:: The data ::

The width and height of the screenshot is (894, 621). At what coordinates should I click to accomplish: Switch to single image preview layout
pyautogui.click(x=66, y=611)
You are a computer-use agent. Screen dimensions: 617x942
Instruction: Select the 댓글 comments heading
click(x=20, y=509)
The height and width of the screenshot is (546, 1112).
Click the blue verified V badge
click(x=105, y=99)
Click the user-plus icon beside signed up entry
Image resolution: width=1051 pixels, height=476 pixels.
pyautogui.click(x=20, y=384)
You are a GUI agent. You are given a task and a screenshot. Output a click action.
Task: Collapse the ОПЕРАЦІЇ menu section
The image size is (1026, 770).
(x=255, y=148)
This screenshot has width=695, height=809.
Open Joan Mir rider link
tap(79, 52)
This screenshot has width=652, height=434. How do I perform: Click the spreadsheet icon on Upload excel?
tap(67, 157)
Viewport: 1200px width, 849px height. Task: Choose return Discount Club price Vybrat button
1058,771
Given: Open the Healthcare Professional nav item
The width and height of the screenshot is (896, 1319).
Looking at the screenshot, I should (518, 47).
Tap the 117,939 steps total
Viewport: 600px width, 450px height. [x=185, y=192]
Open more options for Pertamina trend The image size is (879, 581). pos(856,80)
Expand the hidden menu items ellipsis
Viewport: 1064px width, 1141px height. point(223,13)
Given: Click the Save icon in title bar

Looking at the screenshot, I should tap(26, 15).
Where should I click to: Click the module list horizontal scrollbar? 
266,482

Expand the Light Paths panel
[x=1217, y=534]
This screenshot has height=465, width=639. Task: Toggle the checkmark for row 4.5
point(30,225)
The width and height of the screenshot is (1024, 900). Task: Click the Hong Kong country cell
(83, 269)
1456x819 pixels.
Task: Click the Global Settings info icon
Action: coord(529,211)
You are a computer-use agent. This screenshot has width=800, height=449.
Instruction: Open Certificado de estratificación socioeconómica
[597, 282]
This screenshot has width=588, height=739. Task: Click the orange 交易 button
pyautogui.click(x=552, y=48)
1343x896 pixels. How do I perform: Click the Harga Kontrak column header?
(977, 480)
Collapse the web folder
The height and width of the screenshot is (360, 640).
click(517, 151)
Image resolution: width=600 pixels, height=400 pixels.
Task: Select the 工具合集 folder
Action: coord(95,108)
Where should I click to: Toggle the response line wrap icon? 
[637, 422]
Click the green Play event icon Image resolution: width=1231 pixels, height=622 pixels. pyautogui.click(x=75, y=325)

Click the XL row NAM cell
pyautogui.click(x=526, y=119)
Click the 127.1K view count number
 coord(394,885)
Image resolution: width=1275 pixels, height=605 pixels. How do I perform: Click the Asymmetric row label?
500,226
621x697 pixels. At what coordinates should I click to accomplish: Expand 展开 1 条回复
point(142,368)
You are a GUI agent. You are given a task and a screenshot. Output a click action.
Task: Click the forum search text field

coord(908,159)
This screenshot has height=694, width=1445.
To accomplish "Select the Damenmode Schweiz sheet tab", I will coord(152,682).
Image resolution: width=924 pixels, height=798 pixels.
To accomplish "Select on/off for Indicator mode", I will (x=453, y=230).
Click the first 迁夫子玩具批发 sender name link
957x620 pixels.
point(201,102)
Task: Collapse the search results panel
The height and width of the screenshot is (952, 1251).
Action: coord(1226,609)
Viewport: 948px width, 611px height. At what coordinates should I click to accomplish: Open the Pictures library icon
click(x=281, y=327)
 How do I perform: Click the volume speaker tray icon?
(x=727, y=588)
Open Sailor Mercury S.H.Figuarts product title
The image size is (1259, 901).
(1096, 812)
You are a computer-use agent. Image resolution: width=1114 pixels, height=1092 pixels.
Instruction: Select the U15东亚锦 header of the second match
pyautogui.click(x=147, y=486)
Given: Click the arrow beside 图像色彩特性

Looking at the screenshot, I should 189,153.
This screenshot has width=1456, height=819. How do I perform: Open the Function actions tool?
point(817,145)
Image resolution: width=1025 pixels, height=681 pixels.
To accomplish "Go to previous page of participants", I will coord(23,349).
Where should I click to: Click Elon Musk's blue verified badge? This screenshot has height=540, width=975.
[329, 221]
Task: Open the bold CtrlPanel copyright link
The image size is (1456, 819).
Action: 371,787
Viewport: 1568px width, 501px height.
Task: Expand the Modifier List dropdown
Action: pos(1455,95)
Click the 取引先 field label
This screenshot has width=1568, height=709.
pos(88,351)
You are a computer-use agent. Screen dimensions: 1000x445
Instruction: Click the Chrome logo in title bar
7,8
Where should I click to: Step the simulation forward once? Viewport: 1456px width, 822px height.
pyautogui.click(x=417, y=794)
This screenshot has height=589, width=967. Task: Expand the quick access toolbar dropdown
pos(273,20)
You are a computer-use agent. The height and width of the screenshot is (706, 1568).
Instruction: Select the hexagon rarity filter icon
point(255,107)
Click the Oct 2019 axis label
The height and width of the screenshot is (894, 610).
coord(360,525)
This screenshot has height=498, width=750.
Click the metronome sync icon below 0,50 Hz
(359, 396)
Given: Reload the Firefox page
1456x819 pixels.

:::

List every line of the records above that contains the string "pixels", with case counting.

Image resolution: width=1051 pixels, height=476 pixels.
1456x819 pixels.
1343x896 pixels. How do I perform: Click the Harga Kontrak column header?
Image resolution: width=600 pixels, height=400 pixels.
Click the green Play event icon Image resolution: width=1231 pixels, height=622 pixels. pyautogui.click(x=75, y=325)
Image resolution: width=1275 pixels, height=605 pixels. How do I perform: Click the Asymmetric row label?
621x697 pixels. At what coordinates should I click to accomplish: Expand 展开 1 条回复
Image resolution: width=924 pixels, height=798 pixels.
957x620 pixels.
You are a computer-use agent. Image resolution: width=1114 pixels, height=1092 pixels.
Image resolution: width=1025 pixels, height=681 pixels.
1456x819 pixels.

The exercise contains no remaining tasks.